» **Activity**
Please output the data exactly, without omitting anything.

Stored items from a collection:
:::::
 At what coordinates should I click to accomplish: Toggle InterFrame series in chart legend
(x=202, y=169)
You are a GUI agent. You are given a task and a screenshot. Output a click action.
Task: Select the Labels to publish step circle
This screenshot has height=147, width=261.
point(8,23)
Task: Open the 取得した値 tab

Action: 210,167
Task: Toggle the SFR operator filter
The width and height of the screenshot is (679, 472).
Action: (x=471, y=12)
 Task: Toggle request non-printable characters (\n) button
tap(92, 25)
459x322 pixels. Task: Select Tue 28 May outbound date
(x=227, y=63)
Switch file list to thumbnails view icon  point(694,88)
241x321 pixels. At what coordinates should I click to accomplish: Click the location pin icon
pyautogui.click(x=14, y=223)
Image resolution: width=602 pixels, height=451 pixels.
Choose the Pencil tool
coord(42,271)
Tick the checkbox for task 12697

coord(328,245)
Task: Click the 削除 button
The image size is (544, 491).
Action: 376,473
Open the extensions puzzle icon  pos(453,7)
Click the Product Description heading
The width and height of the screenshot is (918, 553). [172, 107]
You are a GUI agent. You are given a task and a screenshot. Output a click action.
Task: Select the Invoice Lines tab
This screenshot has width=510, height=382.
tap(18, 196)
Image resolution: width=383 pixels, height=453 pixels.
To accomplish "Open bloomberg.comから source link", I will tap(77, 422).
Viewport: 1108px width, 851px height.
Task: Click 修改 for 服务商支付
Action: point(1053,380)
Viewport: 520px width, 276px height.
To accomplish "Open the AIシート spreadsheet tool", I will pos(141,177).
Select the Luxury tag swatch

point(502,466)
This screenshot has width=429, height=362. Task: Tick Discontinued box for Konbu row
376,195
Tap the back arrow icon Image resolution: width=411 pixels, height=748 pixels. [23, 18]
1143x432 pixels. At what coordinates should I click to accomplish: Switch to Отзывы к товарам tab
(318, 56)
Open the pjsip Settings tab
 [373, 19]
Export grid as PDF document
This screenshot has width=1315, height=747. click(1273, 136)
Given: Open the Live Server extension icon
:::::
» **Problem solution**
 At what coordinates should I click to accomplish: Toggle InterFrame series in chart legend
(x=202, y=169)
You are a GUI agent. You are given a task and a screenshot. Output a click action.
Task: Select the Labels to publish step circle
This screenshot has height=147, width=261.
point(8,23)
Task: Open the 取得した値 tab

Action: 210,167
Task: Toggle the SFR operator filter
The width and height of the screenshot is (679, 472).
Action: (x=471, y=12)
 Task: Toggle request non-printable characters (\n) button
tap(92, 25)
459x322 pixels. Task: Select Tue 28 May outbound date
(x=227, y=63)
Switch file list to thumbnails view icon  point(694,88)
241x321 pixels. At what coordinates should I click to accomplish: Click the location pin icon
pyautogui.click(x=14, y=223)
Image resolution: width=602 pixels, height=451 pixels.
Choose the Pencil tool
coord(42,271)
Tick the checkbox for task 12697

coord(328,245)
Task: Click the 削除 button
The image size is (544, 491).
Action: 376,473
Open the extensions puzzle icon  pos(453,7)
Click the Product Description heading
The width and height of the screenshot is (918, 553). [172, 107]
You are a GUI agent. You are given a task and a screenshot. Output a click action.
Task: Select the Invoice Lines tab
This screenshot has width=510, height=382.
tap(18, 196)
Image resolution: width=383 pixels, height=453 pixels.
To accomplish "Open bloomberg.comから source link", I will tap(77, 422).
Viewport: 1108px width, 851px height.
Task: Click 修改 for 服务商支付
Action: point(1053,380)
Viewport: 520px width, 276px height.
To accomplish "Open the AIシート spreadsheet tool", I will pos(141,177).
Select the Luxury tag swatch

point(502,466)
This screenshot has width=429, height=362. Task: Tick Discontinued box for Konbu row
376,195
Tap the back arrow icon Image resolution: width=411 pixels, height=748 pixels. [23, 18]
1143x432 pixels. At what coordinates should I click to accomplish: Switch to Отзывы к товарам tab
(318, 56)
Open the pjsip Settings tab
 [373, 19]
Export grid as PDF document
This screenshot has width=1315, height=747. click(1273, 136)
Given: Open the Live Server extension icon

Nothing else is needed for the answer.